4. What competition do I face on the Scandinavian cut roses market?

Scandinavia has only limited production of cut flowers, as most flowers are imported. Norway mainly imports cut roses directly from Africa. Roses from the Netherlands and the rest of the European Union are only allowed on the Norwegian market from 1 November to 31 March. In the other months, an import tariff of 150% applies. Denmark, Sweden and Finland are almost exclusively supplied through the Netherlands.

Competition changes during the season and from year to year, as supply and demand differ. The European winter months are generally less competitive, as supply from Europe is limited.
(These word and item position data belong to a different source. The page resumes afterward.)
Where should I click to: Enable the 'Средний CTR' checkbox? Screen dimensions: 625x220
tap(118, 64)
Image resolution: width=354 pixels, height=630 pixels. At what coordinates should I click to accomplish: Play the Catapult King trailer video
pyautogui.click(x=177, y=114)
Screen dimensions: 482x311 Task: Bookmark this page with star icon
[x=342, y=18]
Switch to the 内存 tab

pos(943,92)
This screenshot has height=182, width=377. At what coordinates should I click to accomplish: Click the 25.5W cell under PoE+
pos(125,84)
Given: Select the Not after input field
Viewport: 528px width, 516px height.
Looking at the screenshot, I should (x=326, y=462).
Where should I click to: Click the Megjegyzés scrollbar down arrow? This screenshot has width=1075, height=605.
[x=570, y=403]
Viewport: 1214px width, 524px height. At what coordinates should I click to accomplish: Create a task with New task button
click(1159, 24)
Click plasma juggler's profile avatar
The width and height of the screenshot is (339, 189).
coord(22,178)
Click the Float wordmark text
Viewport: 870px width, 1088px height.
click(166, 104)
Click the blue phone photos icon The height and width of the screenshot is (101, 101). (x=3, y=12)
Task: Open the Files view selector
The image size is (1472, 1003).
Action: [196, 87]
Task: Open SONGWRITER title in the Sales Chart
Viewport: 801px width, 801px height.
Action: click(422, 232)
However, competition on the Scandinavian market is as fierce as anywhere on the European market. This is particularly true for Norway, where demanding importers and retail customers are used to dealing directly with suppliers from developing countries. Only very well-organised and professional suppliers can meet the standards set by large retail buyers.

The number of supermarket buying organisations is limited and, as a result, they have a high buyer power over producers and wholesale traders. On the whole, competition on the Scandinavian market for cut roses does not differ from competition for most other major types of cut flowers on the European market.


5. Through which channels can you get roses on the Scandinavian market?

The trade channels and market segments for cut roses in Scandinavia do not differ much from those in other countries in Europe. The main difference between Norway and the other countries is that Norway mainly imports directly from developing countries. Florists are the main outlet for flowers in all Scandinavian countries. Supermarkets have a somewhat higher market share in Denmark and Sweden than in Norway and Finland. In Sweden, gardening centres are also a major retail outlet for cut flowers.

Florists are the dominant sales channel in Denmark, but supermarkets’ share is increasing. In Sweden, gardening centres are also a major sales channel. Gardening centres in Sweden have a separate, well-equipped flower corner that can compete with flowers shops. Finnish and Norwegian consumers bought about ten percent of their flowers in supermarkets in 2010. Recent data are lacking, but the share of supermarkets is increasing. Nevertheless, supermarkets are less oriented towards selling flowers in Norway and Finland than in Denmark.


6. What are the end-market prices for cut roses?

In Sweden and Denmark, prices for 15 to 20 medium-sized red roses at the florist are around €40 to €60. In general, prices are higher for longer stems and larger buds. Prices also vary during the season and increase during peak days, such as before Valentine’s Day. Prices are lower at supermarkets. Shipping cut flowers to the Scandinavian market costs about 20-40% of the export value (Free On Board, FOB) through transport costs, insurance, tax and documentation costs, depending on the distance and country- or airport-specific costs.